=== Begin Enclosure ===

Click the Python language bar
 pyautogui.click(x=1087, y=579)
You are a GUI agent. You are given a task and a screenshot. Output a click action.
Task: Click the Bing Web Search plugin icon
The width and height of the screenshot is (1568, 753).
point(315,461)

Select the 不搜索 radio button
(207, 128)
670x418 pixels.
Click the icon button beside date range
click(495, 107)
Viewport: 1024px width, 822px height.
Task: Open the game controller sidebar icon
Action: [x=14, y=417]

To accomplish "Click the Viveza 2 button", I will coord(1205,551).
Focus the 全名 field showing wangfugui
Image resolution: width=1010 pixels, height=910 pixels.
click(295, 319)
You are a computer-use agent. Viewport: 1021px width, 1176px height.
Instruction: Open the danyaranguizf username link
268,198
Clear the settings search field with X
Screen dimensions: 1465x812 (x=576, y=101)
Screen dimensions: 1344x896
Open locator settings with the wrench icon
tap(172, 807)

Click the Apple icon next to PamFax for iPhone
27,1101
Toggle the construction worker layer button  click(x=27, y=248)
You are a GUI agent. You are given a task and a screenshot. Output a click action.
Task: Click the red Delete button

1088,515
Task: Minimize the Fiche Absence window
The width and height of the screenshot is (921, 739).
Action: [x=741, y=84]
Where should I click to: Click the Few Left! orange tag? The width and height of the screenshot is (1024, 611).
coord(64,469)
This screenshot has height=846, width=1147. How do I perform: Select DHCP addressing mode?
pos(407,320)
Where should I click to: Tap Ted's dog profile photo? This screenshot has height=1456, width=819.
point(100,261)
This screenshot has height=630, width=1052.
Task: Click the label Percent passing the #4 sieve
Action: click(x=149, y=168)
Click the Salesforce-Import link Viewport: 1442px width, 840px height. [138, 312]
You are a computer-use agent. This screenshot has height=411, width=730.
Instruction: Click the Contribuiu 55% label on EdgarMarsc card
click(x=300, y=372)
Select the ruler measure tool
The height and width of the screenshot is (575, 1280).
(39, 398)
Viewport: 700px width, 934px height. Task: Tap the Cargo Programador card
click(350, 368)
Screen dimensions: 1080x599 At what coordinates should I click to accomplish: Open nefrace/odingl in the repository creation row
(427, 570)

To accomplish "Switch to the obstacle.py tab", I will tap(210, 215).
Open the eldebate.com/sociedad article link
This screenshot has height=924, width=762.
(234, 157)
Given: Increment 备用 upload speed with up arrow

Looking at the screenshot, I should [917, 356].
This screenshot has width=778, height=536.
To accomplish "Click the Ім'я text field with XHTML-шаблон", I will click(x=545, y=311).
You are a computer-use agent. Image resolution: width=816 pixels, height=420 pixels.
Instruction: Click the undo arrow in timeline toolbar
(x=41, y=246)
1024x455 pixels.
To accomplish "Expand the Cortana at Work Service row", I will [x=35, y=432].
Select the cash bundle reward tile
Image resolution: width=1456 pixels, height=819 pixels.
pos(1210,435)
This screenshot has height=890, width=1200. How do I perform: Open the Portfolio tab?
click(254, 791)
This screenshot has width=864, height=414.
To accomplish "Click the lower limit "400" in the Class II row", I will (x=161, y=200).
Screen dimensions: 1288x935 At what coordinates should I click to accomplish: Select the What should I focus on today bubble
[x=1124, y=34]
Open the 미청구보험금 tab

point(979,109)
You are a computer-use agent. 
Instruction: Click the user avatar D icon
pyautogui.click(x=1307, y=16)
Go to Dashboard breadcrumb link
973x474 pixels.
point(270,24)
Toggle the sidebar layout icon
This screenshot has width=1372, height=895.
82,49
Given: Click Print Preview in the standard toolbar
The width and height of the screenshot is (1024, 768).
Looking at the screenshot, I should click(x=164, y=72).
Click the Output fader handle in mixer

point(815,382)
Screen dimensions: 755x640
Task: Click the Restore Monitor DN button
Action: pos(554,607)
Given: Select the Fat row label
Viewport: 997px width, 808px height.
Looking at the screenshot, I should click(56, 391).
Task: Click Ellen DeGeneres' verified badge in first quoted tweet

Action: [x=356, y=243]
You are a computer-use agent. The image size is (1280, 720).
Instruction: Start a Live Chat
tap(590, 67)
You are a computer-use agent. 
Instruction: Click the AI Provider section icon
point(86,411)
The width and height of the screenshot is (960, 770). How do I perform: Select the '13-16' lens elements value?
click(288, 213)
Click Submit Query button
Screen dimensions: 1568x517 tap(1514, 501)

=== End Enclosure ===

Directions: Within the listing above, count the lines that contain the string "agent". Give only the number.

Reply to the task: 8